Former Trump Aide Testified That Gaetz Sought Sex Crime Pardon
A former White House aide told the House Select Committee probing the January 6, 2021, insurrection that Rep. Matt Gaetz (R-FL), one of former President Trump’s most vocal allies, sought something in return for his subservience: a pre-emptive presidential pardon.
The testimony, first reported by the Washington Post on Saturday, corroborates earlier reports that the Republican congressman had sought a pardon for himself and provides new insight into the nature of that requested favor.
According to the Post, citing sources privy to his testimony, Johnny McEntee, the former director of the White House Presidential Personnel Office, told committee investigators that Gaetz had talked to him about a pardon in a brief meeting one evening.
McEntee testified that Gaetz had said that “they are launching an investigation into him or that there’s an investigation into him” without specifically referring to the Department of Justice. The Post also noted that investigators had asked McEntee if he believed the context of Gaetz’s pardon request pertained to the DOJ investigation into him over sex trafficking allegations, to which the aide replied, “I think that was the context, yes.”
The former Trump aide also testified that Gaetz had protested his innocence and whined that “they are trying to make his life hell, and, you know, if the president could give him a pardon, that would be great.”
McEntee added that Gaetz had told him he would ask Mark Meadows, Trump’s last chief of staff, for a pardon -- a development the select committee had revealed at a June hearing. At the time, though, it was uncertain exactly why Gaetz had asked for the pardon.
McEntee said he no longer remembers whether the brief conversation with Gaetz happened before or after the Capitol riot, the Post noted in its report, quoting sources aware of the testimony.
McEntee’s sworn testimony mirrors that of former White House lawyer Eric Herschmann, who told the committee in a deposition that he believed Gaetz had sought a presidential pardon from Trump.
“The general tone was we may get prosecuted because we were defensive of the president’s positions on these things. The pardon that he was discussing, requesting was as broad as you could describe. From beginning — I remember he said, from the beginning of time up until today for any and all things. He had mentioned Nixon, and I said Nixon’s pardon was never nearly that broad,” Herschmann testified, according to taped testimony that the select committee unveiled during its hearing.
Cassidy Hutchinson, a former Meadows aide, testified to the select committee in June that “Mr. Gaetz was personally pushing for a pardon, and he was doing so since early December, I’m not sure why. Mr. Gaetz had reached out to me to ask if he could have a meeting with Mr. Meadows about receiving a presidential pardon.”

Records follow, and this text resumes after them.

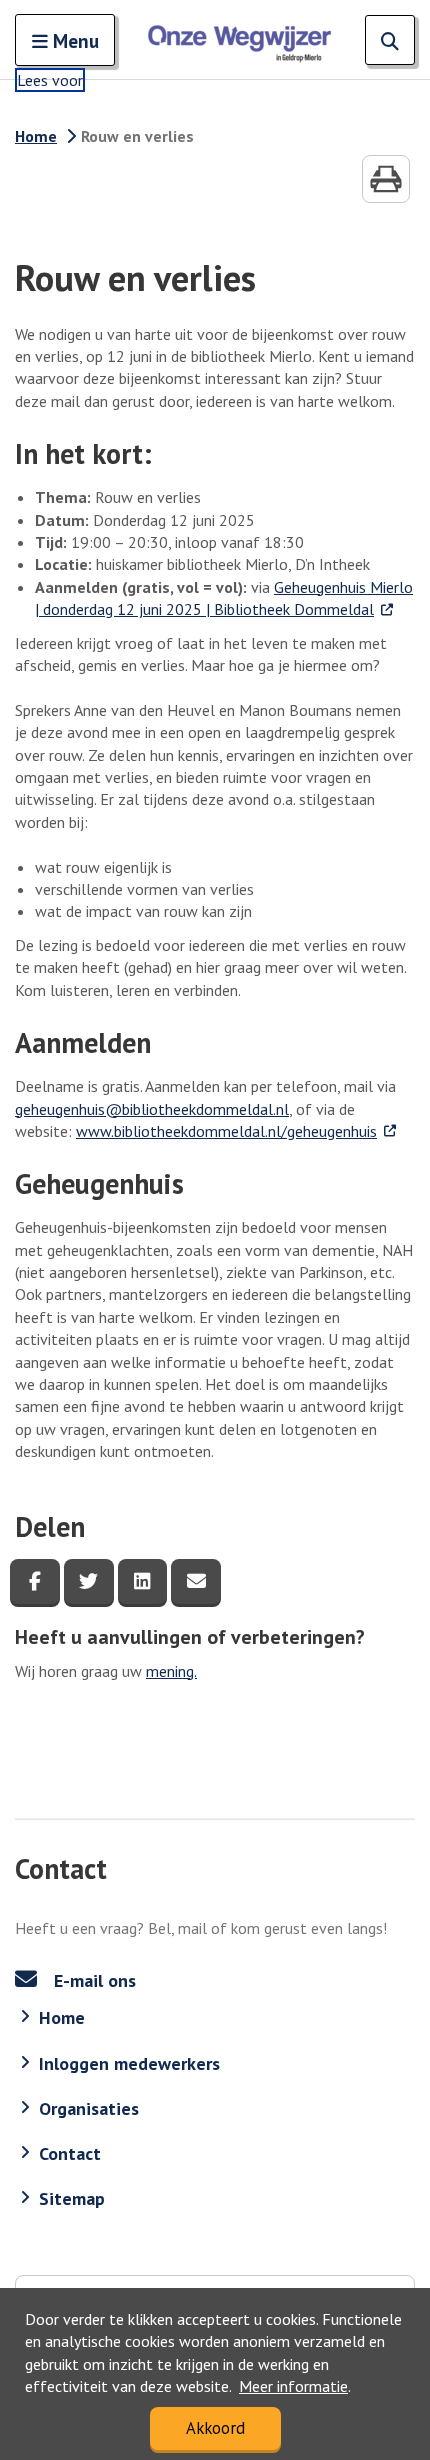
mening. (171, 1671)
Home (36, 136)
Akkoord (215, 2428)
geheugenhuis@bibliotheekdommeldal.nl (152, 1109)
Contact (70, 2153)
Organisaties (89, 2108)
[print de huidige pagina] (386, 179)
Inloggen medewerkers (129, 2063)
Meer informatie (293, 2386)
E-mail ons (92, 1980)
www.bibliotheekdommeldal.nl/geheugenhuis (236, 1131)
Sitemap (72, 2198)
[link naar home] (240, 40)
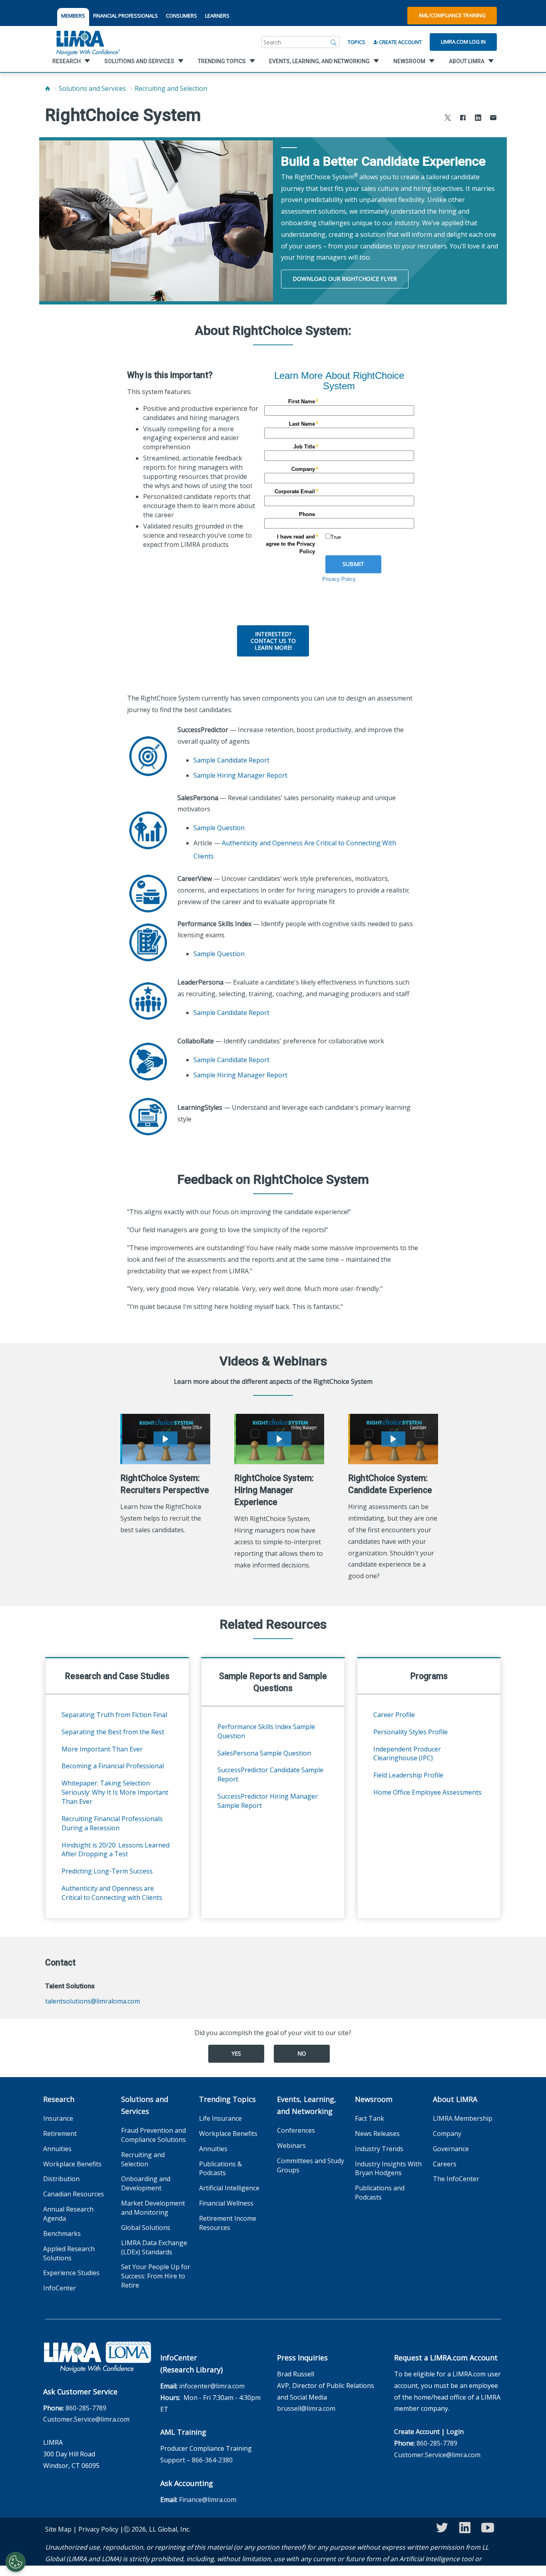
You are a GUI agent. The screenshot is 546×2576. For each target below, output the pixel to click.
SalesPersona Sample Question (264, 1753)
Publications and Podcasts (380, 2193)
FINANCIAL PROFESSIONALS (125, 15)
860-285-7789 (86, 2408)
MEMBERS (73, 15)
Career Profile (394, 1714)
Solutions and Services (92, 88)
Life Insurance (220, 2118)
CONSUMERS (181, 15)
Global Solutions (145, 2227)
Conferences (296, 2130)
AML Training (183, 2432)
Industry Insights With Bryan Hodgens (388, 2169)
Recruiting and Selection (171, 88)
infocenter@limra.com (212, 2386)
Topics (356, 42)
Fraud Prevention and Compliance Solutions (153, 2135)
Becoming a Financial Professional (113, 1765)
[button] (165, 1439)
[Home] (47, 88)
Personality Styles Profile (410, 1731)
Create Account (400, 42)
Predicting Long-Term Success (107, 1871)
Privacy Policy (98, 2529)
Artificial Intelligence (229, 2188)
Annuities (57, 2148)
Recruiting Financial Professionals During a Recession (112, 1823)
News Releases (377, 2133)
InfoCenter (59, 2288)
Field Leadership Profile (408, 1775)
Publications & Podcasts (220, 2169)
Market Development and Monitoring (153, 2208)
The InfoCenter (456, 2178)
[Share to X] (447, 118)
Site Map (58, 2529)
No (301, 2053)
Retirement (60, 2133)
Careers (444, 2164)
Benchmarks (62, 2233)
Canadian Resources (73, 2194)
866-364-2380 (212, 2460)
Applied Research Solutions (69, 2253)
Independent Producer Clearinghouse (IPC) (407, 1754)
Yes (236, 2053)
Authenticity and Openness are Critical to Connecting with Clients (112, 1893)
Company (447, 2133)
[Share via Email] (493, 118)
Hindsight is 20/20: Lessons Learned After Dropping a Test (115, 1850)
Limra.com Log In (463, 41)
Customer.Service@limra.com (86, 2419)
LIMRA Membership (462, 2118)
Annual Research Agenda (68, 2214)
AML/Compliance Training (452, 15)
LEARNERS (217, 15)
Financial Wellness (226, 2203)
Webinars (291, 2145)
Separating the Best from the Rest (113, 1731)
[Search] (334, 42)
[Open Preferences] (16, 2562)
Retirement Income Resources (227, 2223)
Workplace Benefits (72, 2164)
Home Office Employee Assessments (427, 1792)
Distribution (61, 2178)
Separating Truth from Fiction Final (114, 1714)
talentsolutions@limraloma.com (92, 2001)
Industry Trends (379, 2148)
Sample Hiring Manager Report (240, 775)
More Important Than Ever (102, 1749)
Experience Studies (71, 2272)
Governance (451, 2148)
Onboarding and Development (145, 2183)
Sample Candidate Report (231, 760)
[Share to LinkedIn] (478, 118)
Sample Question (219, 827)
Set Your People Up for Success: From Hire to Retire (155, 2276)
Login (455, 2431)
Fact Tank (369, 2118)
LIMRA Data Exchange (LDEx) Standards (154, 2247)
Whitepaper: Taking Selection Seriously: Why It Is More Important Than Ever (115, 1792)
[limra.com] (87, 42)
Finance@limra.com (207, 2499)
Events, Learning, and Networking (306, 2105)
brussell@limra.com (306, 2408)
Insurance (58, 2118)
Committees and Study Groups (310, 2165)
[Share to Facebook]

The Justice Department kick-started its probe into whether Gaetz violated federal sex trafficking laws — specifically, whether he paid for sex and had sex with a 17-year-old and transported her across state lines — with former attorney general Bill Barr’s approval during the final months of the Trump Administration.
The probe, which Gaetz has repeatedly disputed -- and once tried to mock as “Gaetzgate" -- stemmed from a federal investigation into Joel Greenberg, one of the Floridian’s close confidants. In May 2022 Greenberg, formerly a Florida tax collector, admitted to a federal judge that he had solicited and paid a minor for sex and pleaded guilty to six sex trafficking charges. He is reportedly cooperating with the investigation of Gaetz.
Gaetz has repeatedly denied reports of his own misconduct. Last March, he wrote The Daily Beast, saying, “The last time I had a sexual relationship with a seventeen-year-old, I was seventeen.”
The following month, he penned an opinion piece in the Washington Examiner deriding the “swamp” for “repeating false allegations” about him and said that he had “never, ever paid for sex.”
“I, as an adult man, have not slept with a 17-year-old.,” Gaetz added.
A representative for Gaetz ignored the Post’s questions about McEntee’s testimony but told the publication that Gaetz never directly asked the former president for a pardon.
“Congressman Matt Gaetz discussed pardons for many other people publicly and privately at the end of President Donald Trump’s first term,” the spokesperson said, per the Post. “As for himself, President Trump addressed this malicious rumor more than a year ago stating, ‘Congressman Matt Gaetz has never asked me for a pardon.’ Rep Gaetz continues to stand by President Trump’s statement.”
Last May, Gaetz’s close confidant, Joel Greenberg, formerly a Florida tax collector, admitted to a federal judge that he had solicited and paid a minor for sex and pleaded guilty to six sex trafficking charges.